# Vanessa's surprise twins



## freedomstarfarm (Mar 25, 2011)

Vanessa a doe I bought in Jan surprised m tonight with twins. She had no udder development at all and very little milk supply right now. This is the second doe I bought bred that had this issue. The kids are weak but ok. I milked colostrum from Bridget and fed both kids. Send them your good thoughts please. 
http://www.facebook.com/media/set/?set=a.271767709565388.65057.121645621244265&type=3


----------



## Sarah (Mar 12, 2011)

Well, congrats to you!!!! What a surprise!!!! Happy, healthy thoughts towards the babies from me!!! :hug:


----------



## freedomstarfarm (Mar 25, 2011)

Thanks. They are now in the house. Not staying up to temp out in the barn with mom.  She wont nurse them; well doesn't have much anyways. At least I had colostrum recently frozen and the colostrum I gave them earlier from Bridget.


----------



## nubians2 (Feb 20, 2011)

Congrats! It is good that you have the frozen colostrum. I hope the babies do well for you.


----------



## DavyHollow (Jul 14, 2011)

The doe is very beautiful! They seem so tiny  Congrats on the sudden flood of babies haha :stars: :kidred: :kidblue: :stars:
..... names?


----------



## freedomstarfarm (Mar 25, 2011)

They are each 2&1/2 # so not really tiny. I have them range from 2-4&1/2. 

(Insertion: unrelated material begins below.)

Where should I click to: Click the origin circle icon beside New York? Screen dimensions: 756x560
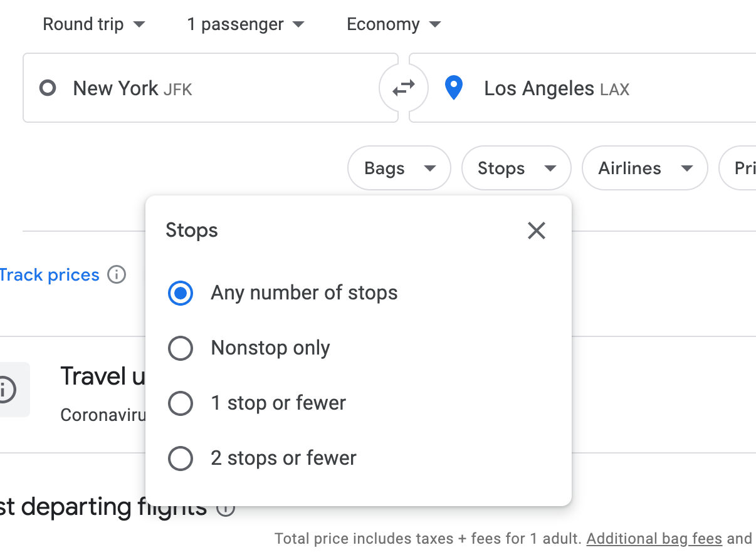pos(48,88)
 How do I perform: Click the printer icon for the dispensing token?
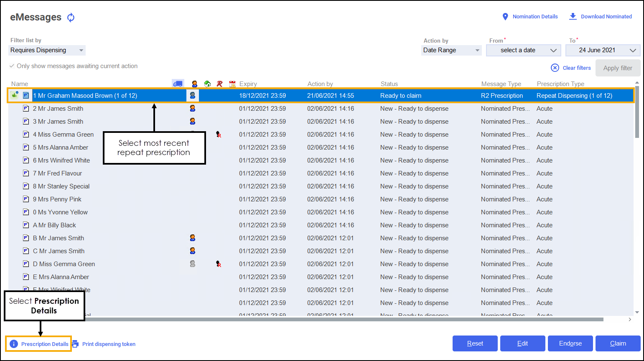click(75, 344)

They are both doing ok but the girl wont take the bottle and I am tube feeding her.


----------



## toth boer goats (Jul 20, 2008)

Aww....congrats...... :thumb:


----------



## kelebek (Oct 5, 2007)

I went to your site - wanted to peaky at Venessa  LOL!


----------



## freedomstarfarm (Mar 25, 2011)

kelebek said:


> I went to your site - wanted to peaky at Venessa  LOL!


Just looked myself. She is not on there. :roll: I really need to do some work updating it. I wanted to get good shaved photos in Spring but I suppose any photo is better than none.


----------



## luvmyherd (Apr 9, 2011)

What a great surprise. I hope they get stong and healthy in your care. It sounds like you are doing the right things.


----------



## milkmaid (Sep 15, 2010)

Aww, they are beautiful! Prayers for their health. ray:


----------



## RMADairyGoats (Jun 20, 2011)

Aww!!! How cute!


----------